DATA TO EXAMINE
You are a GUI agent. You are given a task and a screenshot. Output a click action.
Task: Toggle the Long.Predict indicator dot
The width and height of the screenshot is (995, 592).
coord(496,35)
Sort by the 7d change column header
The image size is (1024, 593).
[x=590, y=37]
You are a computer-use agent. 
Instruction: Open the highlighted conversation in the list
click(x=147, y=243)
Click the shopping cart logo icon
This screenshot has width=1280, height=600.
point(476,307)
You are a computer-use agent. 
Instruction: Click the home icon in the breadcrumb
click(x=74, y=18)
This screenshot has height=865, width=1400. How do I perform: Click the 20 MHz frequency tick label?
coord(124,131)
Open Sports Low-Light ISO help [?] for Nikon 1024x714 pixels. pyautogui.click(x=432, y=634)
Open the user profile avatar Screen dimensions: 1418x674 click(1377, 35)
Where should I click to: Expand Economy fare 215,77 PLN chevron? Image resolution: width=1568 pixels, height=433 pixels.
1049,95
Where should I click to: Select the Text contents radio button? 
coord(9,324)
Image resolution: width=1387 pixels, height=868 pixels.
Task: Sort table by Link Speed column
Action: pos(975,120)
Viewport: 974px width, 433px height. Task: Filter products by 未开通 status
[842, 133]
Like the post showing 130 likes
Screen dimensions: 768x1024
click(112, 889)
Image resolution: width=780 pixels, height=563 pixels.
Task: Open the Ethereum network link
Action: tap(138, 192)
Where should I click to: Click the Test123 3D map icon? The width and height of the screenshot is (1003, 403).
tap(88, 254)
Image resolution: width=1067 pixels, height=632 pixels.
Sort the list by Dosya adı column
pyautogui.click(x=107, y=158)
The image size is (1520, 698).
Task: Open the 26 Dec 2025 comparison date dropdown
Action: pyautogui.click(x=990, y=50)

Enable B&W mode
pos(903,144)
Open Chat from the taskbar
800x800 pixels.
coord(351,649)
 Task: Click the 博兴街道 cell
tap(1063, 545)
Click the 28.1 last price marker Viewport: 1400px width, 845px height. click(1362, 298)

INSTRUCTIONS FOR THE TASK
Word for word, copy the material above.

YOUR RESPONSE
You are a GUI agent. You are given a task and a screenshot. Output a click action.
Task: Toggle the Long.Predict indicator dot
The width and height of the screenshot is (995, 592).
coord(496,35)
Sort by the 7d change column header
The image size is (1024, 593).
[x=590, y=37]
You are a computer-use agent. 
Instruction: Open the highlighted conversation in the list
click(x=147, y=243)
Click the shopping cart logo icon
This screenshot has width=1280, height=600.
point(476,307)
You are a computer-use agent. 
Instruction: Click the home icon in the breadcrumb
click(x=74, y=18)
This screenshot has height=865, width=1400. How do I perform: Click the 20 MHz frequency tick label?
coord(124,131)
Open Sports Low-Light ISO help [?] for Nikon 1024x714 pixels. pyautogui.click(x=432, y=634)
Open the user profile avatar Screen dimensions: 1418x674 click(1377, 35)
Where should I click to: Expand Economy fare 215,77 PLN chevron? Image resolution: width=1568 pixels, height=433 pixels.
1049,95
Where should I click to: Select the Text contents radio button? 
coord(9,324)
Image resolution: width=1387 pixels, height=868 pixels.
Task: Sort table by Link Speed column
Action: pos(975,120)
Viewport: 974px width, 433px height. Task: Filter products by 未开通 status
[842, 133]
Like the post showing 130 likes
Screen dimensions: 768x1024
click(112, 889)
Image resolution: width=780 pixels, height=563 pixels.
Task: Open the Ethereum network link
Action: tap(138, 192)
Where should I click to: Click the Test123 3D map icon? The width and height of the screenshot is (1003, 403).
tap(88, 254)
Image resolution: width=1067 pixels, height=632 pixels.
Sort the list by Dosya adı column
pyautogui.click(x=107, y=158)
The image size is (1520, 698).
Task: Open the 26 Dec 2025 comparison date dropdown
Action: pyautogui.click(x=990, y=50)

Enable B&W mode
pos(903,144)
Open Chat from the taskbar
800x800 pixels.
coord(351,649)
 Task: Click the 博兴街道 cell
tap(1063, 545)
Click the 28.1 last price marker Viewport: 1400px width, 845px height. click(1362, 298)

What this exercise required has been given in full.